The Financial Services and Markets Act – key objectives and measures

As a landmark piece of legislation, the Financial Services and Markets Act 2023 (the Act)  contains significant reforms to the UK’s regulatory framework for financial services. The Act aims to maintain the UK’s position as a competitive marketplace with robust regulatory standards. It aims to establish an enhanced regulatory regime that is better tailored to UK markets, with updated objectives for the financial services regulators to ensure a greater focus on long-term growth and international competitiveness. We set out a summary of the key measures below.

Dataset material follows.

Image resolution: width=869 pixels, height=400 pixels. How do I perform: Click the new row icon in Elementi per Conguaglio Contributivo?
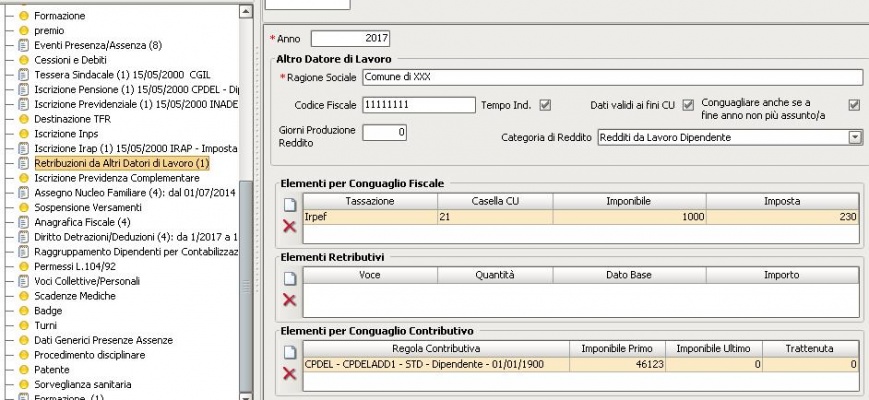click(x=290, y=351)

Establish a framework for the revocation of retained EU law (REUL)

The Act establishes a framework for the revocation of retained EU law (REUL) relating to financial services. The UK Government is taking a phased approach to the revocation and transfer of REUL to the regulators’ rules or to legislation, with policy areas being ordered into tranches signalling when work has begun. Some of the revocation work is already underway for Tranche 1 following various Future Regulatory Framework Review (FRF Review) initiatives, for example the Wholesale Market Review, the Listing Review, the Securitisation Review, and the Solvency II review.  The tranches and the order in which the files will be revoked are further detailed in the Annex to the HMT Policy Statement ‘Building a smarter financial services framework for the UK’ (9 December 2022) and the FCA’s ‘Future Regulatory Framework (FRF) Review’ (9 December 2022), the latter of which maps the FRF Review measures in the Act, the current approach for delivering the measures and prioritisation and next steps for implementation.  Schedule 1 of the Act lists the legislation which will be revoked.  These include all level 1 REUL, statutory instruments that reflect the implementation of REUL, provisions made under EU directives and specified provisions in the Financial Services and Markets Act 2000 (FSMA).  The revocation of individual parts of Schedule 1 will not begin unless the regulators have drafted and consulted on the rules in the relevant areas that are ready to be enforced.  HM Treasury expects that it will take a number of years to complete the process of revoking REUL.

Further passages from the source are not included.